GIVEN INSTRUCTION:
Convert each line of the material below into a row of a Markdown table with the columns Row and Line, numbering the rows and skipping blank lines. Leave the pictures out.

○ ○ ○ ○ ○ ○ ○

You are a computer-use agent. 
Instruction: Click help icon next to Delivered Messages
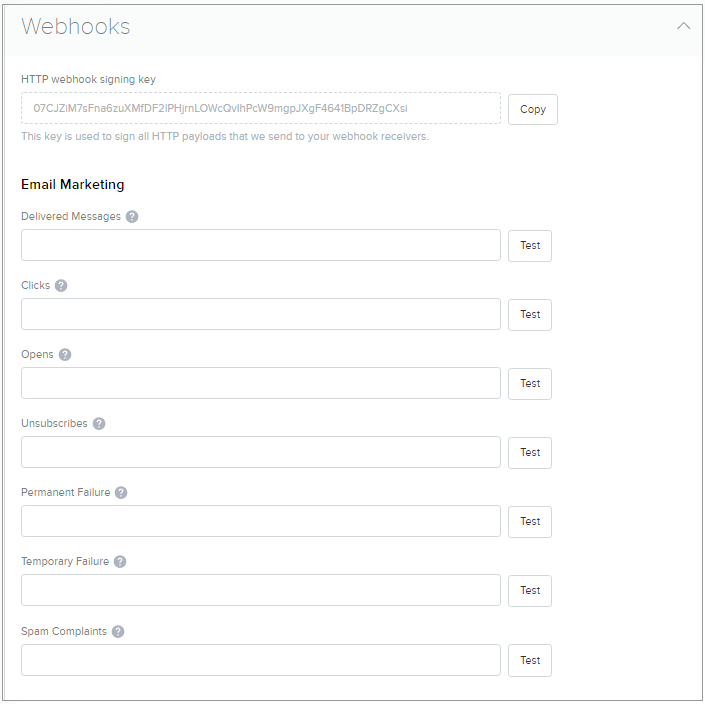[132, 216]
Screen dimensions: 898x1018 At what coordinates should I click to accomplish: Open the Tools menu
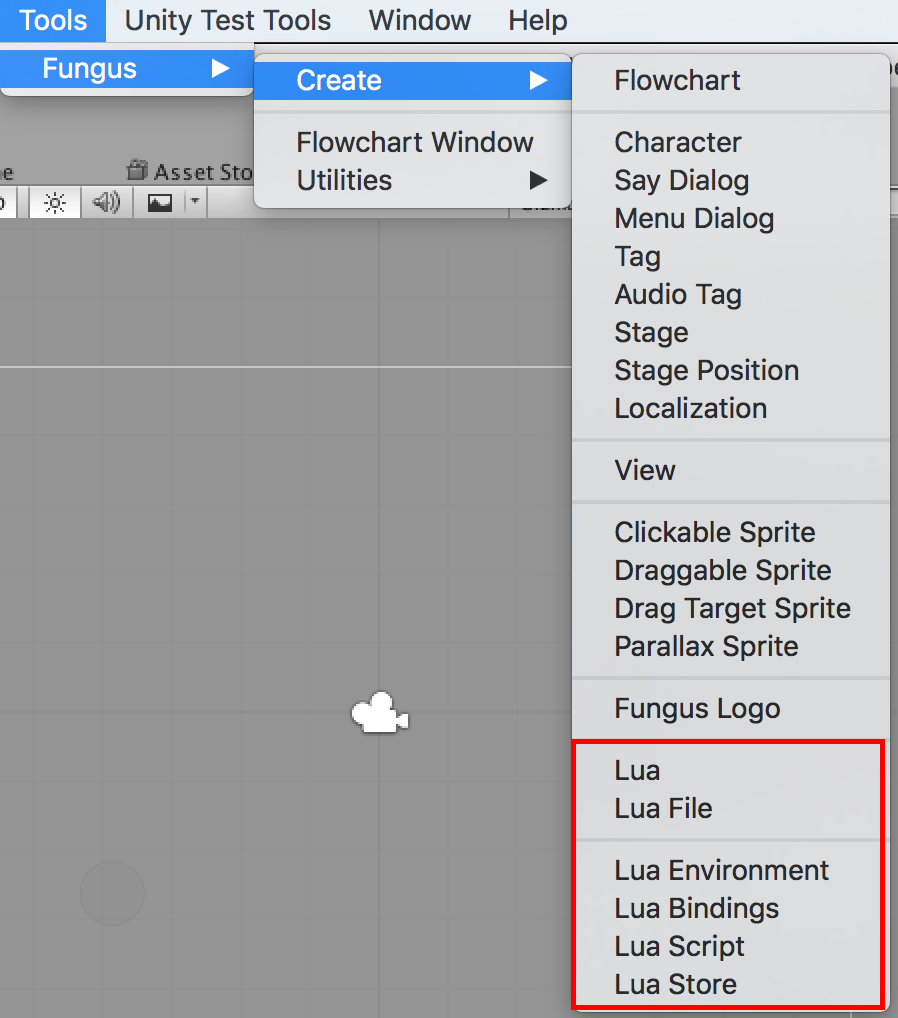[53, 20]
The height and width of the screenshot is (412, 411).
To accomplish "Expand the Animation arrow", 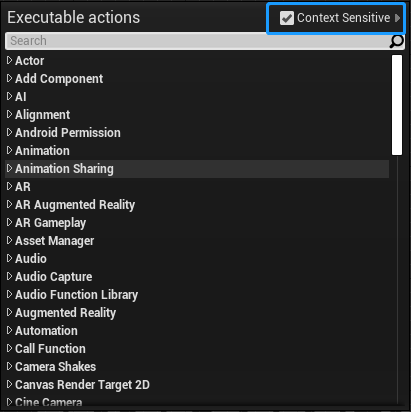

○ ○ ○ ○ ○ ○ ○

WRITTEN ANSWER:
| Row | Line |
|---|---|
| 1 | You are a computer-use agent.  |
| 2 | Instruction: Click help icon next to Delivered Messages |
| 3 | [132, 216] |
| 4 | Screen dimensions: 898x1018 At what coordinates should I click to accomplish: Open the Tools menu |
| 5 | [53, 20] |
| 6 | The height and width of the screenshot is (412, 411). |
| 7 | To accomplish "Expand the Animation arrow",  |